O gece hiç uyuyamadım. Göçmenlikte her şeyi gördük, firmada çalışırken çok paramız kaldı, kandırıldık, kendi insanlarımız tarafından aldatıldık. Çalışarak, görerek insan yavaş yavaş olgunlaşıyor, son zamanlarda genellikle özel evlerin iç tamiriyle uğraştık.

Doğrudan, araya kimse koymadan, ev sahipleri olan Ruslarla konuşulursa bu işte aldatma olmaz. Ama... Ben inanıp aldatmaz diye düşündüğüm Oleg dev böyle yapıyor. Derdimi kime anlatayım şimdi? O dev bu yerin polislerinden korkmaz, buna bizzat şahit oldum. Bir keresinde komşular çok gürültü yapıyor diye şikayet etmişler. Ne yapalım, inşaatta perforatör kullanmadan olmaz. Sonuçta bölge amiri bir meslektaşıyla gelip beni ve iki arkadaşımı götürdü. Polis karakolunda otururken Oleg’e telefon ettim, durumu anlattım. Bir saat geçmeden geldi ve tüm karakolu ayağa kaldırdı. Bölge amirini öyle bir azarladı ki, karakolda kimse “ne yapıyorsun” diyemedi.

Düşünüp karar veremedim, başım ağrıyor, hiç uyuyamıyorum. Otuz bin ruble, beş yüz dolar demek. Eğer bu parayı alamazsam, yanımdaki iki arkadaşıma kendim çalışarak vermem lazım. Ben on bin zarardayım, yetmezmiş gibi bu ikisine de onar bin vermek zorundayım şu an çalıştığımız yerden.

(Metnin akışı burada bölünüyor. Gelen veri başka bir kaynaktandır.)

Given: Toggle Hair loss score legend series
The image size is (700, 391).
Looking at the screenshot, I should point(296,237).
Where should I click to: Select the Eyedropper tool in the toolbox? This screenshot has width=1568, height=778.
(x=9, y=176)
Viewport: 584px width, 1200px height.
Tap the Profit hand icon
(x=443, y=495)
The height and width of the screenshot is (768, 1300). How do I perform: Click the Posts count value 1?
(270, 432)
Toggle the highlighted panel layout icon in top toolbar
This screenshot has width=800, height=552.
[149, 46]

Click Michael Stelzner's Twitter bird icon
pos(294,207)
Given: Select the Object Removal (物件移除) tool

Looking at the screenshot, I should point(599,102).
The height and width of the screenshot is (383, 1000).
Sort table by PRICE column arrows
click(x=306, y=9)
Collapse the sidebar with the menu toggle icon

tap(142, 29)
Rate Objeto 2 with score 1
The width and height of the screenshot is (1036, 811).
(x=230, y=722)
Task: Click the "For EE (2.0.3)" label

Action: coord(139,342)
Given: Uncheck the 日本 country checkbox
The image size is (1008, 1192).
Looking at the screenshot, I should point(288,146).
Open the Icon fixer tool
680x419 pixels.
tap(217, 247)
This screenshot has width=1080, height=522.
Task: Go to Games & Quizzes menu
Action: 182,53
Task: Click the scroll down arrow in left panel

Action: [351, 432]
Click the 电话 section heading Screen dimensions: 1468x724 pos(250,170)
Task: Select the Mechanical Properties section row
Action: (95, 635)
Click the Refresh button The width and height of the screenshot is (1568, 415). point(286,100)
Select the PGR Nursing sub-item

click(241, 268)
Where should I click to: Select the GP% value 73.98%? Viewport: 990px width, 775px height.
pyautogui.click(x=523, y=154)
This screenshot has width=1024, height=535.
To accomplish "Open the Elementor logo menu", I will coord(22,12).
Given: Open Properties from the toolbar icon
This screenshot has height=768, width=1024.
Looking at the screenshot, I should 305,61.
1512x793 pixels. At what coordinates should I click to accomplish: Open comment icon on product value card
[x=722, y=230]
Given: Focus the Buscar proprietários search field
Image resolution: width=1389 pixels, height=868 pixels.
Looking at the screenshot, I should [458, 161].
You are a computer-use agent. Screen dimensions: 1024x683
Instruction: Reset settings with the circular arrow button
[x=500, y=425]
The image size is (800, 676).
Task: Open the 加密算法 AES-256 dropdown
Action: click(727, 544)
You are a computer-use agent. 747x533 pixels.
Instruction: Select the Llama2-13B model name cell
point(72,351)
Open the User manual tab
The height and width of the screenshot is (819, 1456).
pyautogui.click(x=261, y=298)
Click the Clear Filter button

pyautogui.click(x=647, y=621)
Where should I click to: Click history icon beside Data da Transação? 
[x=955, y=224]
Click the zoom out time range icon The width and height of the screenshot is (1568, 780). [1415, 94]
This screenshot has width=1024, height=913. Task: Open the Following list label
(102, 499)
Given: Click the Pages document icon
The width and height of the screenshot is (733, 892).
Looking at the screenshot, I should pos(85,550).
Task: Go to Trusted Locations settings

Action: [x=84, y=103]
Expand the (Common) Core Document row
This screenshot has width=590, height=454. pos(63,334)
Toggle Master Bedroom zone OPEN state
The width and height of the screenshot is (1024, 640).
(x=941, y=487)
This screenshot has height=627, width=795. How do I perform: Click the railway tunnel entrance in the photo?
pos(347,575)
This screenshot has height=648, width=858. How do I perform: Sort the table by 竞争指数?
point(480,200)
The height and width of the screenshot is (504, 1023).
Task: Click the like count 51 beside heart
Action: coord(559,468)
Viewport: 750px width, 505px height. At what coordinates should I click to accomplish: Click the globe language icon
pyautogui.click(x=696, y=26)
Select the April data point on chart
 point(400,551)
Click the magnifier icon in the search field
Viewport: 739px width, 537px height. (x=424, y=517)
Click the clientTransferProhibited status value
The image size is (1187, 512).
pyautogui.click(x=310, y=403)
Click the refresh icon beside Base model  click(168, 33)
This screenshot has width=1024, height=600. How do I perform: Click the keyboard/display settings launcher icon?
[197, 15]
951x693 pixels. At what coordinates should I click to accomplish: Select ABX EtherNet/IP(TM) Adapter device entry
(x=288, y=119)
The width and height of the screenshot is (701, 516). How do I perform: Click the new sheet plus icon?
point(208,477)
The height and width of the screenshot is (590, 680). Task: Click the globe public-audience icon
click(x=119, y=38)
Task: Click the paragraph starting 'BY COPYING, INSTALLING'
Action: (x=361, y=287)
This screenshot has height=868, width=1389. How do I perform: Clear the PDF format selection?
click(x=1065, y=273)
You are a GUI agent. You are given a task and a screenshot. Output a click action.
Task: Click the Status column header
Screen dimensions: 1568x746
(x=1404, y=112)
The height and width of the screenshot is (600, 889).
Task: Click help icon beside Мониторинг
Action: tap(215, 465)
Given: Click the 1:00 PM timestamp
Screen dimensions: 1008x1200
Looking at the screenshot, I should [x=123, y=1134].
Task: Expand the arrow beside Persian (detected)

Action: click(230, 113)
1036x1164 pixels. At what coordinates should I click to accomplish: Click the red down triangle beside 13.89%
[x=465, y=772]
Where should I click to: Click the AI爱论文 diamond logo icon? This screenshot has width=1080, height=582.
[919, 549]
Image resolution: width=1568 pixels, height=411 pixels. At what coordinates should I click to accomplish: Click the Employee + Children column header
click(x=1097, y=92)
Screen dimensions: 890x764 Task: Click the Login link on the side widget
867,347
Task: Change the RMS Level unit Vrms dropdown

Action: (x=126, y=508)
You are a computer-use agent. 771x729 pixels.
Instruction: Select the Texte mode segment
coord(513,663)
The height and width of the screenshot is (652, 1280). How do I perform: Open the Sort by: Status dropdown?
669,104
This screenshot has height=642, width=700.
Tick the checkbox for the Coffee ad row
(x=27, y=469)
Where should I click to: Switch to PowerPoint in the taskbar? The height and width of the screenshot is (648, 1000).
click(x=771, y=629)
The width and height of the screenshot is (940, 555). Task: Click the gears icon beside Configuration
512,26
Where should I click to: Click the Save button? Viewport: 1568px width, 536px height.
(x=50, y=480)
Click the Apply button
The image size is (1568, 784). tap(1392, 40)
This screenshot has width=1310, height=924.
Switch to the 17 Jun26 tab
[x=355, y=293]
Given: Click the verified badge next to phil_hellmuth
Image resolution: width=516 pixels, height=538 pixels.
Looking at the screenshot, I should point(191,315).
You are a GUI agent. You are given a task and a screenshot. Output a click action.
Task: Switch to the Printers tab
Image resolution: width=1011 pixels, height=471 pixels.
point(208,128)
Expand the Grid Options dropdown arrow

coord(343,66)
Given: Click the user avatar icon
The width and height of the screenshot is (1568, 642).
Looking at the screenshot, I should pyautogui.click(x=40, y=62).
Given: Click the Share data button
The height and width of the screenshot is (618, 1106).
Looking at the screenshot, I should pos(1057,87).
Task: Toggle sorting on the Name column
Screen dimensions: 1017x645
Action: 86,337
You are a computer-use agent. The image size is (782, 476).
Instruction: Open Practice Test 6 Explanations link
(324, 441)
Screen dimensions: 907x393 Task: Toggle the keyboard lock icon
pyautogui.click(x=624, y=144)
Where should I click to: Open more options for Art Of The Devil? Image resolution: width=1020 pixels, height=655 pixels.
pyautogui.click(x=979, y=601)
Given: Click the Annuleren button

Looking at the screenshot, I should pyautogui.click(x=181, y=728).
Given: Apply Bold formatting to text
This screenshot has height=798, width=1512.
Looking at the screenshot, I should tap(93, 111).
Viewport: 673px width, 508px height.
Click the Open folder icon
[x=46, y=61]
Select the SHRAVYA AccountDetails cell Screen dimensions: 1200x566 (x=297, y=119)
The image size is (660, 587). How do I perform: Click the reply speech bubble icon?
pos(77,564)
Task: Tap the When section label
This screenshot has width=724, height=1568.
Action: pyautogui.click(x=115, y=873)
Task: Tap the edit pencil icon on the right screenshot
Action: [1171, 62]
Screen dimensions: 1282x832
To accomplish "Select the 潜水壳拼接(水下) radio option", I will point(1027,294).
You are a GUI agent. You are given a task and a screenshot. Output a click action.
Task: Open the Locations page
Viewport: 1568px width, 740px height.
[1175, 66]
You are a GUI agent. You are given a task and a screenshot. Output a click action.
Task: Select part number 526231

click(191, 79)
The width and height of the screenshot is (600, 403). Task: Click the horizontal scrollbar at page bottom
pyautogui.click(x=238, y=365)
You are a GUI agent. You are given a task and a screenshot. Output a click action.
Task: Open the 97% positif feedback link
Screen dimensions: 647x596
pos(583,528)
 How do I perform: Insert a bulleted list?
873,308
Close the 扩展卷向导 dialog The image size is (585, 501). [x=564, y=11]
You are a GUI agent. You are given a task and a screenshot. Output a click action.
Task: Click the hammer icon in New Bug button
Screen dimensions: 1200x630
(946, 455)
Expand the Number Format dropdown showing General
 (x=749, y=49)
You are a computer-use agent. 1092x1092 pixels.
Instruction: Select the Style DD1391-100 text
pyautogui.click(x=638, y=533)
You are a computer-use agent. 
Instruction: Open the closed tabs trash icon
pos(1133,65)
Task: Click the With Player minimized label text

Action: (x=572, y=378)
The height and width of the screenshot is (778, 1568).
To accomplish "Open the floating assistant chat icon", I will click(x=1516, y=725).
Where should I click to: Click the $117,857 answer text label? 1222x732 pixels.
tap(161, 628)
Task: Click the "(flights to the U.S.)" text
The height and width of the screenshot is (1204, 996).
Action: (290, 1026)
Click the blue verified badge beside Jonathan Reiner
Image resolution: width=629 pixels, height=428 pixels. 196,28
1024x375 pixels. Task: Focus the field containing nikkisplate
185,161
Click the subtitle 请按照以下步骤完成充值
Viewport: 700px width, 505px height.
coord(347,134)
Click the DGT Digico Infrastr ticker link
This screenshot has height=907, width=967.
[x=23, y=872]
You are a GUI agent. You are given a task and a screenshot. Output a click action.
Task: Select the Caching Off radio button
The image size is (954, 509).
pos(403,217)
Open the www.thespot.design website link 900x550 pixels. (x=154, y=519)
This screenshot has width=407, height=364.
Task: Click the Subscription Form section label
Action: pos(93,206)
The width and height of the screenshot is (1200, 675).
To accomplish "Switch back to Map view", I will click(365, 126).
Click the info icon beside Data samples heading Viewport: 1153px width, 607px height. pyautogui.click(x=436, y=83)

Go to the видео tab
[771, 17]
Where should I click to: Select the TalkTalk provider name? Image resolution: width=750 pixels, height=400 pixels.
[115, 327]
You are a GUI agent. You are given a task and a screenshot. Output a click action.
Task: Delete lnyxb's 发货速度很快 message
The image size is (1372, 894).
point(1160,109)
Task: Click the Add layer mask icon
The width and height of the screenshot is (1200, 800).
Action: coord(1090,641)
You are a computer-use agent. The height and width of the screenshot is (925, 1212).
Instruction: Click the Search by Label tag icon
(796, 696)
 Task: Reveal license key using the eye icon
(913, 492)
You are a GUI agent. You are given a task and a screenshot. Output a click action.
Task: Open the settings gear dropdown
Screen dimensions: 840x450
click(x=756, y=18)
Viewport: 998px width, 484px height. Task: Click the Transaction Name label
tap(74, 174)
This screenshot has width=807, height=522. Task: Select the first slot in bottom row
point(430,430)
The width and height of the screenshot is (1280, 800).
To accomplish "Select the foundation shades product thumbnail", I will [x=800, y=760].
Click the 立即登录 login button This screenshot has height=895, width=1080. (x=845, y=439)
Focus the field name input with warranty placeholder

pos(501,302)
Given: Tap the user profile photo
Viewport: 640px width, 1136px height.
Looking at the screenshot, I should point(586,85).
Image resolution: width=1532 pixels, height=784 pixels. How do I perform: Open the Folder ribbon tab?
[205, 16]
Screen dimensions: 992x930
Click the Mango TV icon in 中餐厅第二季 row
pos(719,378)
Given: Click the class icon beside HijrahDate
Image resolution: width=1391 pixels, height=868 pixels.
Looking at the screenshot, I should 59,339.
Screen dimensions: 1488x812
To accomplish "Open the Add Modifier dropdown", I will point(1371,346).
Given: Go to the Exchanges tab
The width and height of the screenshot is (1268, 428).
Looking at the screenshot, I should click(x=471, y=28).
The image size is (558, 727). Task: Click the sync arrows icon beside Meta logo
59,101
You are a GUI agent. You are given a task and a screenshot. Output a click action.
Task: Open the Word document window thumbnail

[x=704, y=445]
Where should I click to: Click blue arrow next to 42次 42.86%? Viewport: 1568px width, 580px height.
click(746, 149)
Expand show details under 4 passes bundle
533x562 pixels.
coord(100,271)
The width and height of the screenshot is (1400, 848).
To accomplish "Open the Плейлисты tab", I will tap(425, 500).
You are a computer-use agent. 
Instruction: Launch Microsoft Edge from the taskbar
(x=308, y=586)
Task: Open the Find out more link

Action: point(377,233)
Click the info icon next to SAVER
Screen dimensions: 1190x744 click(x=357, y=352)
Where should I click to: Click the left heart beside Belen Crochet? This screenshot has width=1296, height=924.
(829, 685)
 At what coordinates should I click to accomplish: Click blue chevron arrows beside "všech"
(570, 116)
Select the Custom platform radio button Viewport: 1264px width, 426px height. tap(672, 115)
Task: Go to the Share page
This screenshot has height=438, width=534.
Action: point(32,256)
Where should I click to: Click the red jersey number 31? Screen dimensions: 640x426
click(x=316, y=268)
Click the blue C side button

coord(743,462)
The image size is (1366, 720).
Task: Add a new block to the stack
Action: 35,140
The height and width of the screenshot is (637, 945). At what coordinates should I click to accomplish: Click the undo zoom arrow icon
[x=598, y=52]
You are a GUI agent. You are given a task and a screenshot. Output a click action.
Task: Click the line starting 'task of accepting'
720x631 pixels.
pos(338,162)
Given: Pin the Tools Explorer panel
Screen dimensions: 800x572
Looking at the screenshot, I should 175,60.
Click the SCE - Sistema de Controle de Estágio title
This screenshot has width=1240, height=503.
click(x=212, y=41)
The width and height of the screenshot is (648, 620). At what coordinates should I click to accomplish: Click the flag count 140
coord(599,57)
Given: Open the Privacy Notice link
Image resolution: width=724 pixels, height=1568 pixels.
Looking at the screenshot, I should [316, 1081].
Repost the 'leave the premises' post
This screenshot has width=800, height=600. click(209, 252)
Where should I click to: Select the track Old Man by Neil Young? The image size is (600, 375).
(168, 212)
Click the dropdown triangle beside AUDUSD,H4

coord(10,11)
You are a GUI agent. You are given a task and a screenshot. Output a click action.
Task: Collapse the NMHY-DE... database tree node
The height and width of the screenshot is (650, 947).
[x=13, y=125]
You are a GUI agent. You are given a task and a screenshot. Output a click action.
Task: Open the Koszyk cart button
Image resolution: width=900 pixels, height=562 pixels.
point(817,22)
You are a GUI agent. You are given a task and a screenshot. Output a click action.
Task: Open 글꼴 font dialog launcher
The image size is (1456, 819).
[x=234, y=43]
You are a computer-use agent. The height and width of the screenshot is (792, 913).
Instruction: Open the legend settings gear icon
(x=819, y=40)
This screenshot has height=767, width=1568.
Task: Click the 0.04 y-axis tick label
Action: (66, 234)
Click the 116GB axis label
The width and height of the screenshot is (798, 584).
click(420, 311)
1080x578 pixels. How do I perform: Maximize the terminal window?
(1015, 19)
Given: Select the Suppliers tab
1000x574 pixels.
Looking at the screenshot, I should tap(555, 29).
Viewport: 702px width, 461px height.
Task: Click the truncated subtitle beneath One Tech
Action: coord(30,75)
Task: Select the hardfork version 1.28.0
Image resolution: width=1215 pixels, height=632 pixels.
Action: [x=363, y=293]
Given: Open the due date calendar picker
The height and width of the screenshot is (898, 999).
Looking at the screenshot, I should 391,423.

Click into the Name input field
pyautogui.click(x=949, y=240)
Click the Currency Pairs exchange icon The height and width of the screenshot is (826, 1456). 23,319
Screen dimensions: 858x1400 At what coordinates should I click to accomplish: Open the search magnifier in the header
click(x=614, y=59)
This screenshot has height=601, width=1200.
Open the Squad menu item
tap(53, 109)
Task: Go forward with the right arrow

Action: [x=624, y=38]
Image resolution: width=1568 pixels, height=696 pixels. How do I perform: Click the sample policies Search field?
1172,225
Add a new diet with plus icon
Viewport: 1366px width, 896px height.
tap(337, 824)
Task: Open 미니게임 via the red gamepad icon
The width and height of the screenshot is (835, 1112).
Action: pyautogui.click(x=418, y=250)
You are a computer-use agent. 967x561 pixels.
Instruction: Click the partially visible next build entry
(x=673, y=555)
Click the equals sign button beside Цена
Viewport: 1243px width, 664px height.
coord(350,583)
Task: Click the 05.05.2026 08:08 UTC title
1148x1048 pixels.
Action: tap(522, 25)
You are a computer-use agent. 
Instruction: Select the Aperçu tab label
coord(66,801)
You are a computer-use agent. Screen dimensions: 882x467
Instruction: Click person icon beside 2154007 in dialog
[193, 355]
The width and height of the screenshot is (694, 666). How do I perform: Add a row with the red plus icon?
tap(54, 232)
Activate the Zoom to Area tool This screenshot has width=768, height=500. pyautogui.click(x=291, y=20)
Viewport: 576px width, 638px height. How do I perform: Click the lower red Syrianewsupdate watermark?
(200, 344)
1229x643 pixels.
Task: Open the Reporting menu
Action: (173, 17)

Bizimkiler böyle, eğer bir yerde paramızı alamazsak, “ben seninle konuştum, bana fark etmez, verir mi vermez mi, sonunda senin işin” der, paramı bulup veririm, ya da Özbekistan’da seni mahkemeye veririm diye tutturana birkaç kez çalışıp para da kazandırdım. Kısacası, dört kişiyi ikna edip işe almak, yönetmek çok sorumluluk gerektiren iş.

Oleg devin yanına doğrudan gitsem mi, yüz yüze olsak verir... Dört adamını çağırıp döverse, kimsesiz ormana götürüp bıraksa, burada beni kim arar diye kalbime korku düşüyor. Ne yapayım? Otuz bin alacağım diye deve karşı çıkayım, ölürsem ne olur... Akla neler geliyor, uyusan bari, sabaha bir şey olur diye kendimi teselli ediyorum.

Sabaha yakın gözlerim kapandı. Üç saat uyudum, kafam iyi çalışmaya başladı sanırım, yüzümü ellerimle yıkadım ve deve telefon ettim. İlk aramada açmadı, ikinci açtı, iyi ki.
– Ne diyorsun? Sana telefon etme demiştim – dedi ben konuşmaya başlamadan.
– Oleg, beni dikkatle dinle, çok söylüyorsun ya, Moskova’da sadece iki kişiden korkarım diyorsun, kim onlar?
– Şimdi sana ne lazım? Yoksa gerçekten onların yanına mı gitmek istiyorsun? – diyerek alaycı güldü.
– Sen söyle önce.
– İsmini söylemem lazım mı, biri Moskova’nın en büyüğü, diğeri Rusya’nın en büyüğü.
– Sen korktuğun üçüncü kişi de varmış, eğer bugün paramı kartıma yatırmazsan, ona söylerim.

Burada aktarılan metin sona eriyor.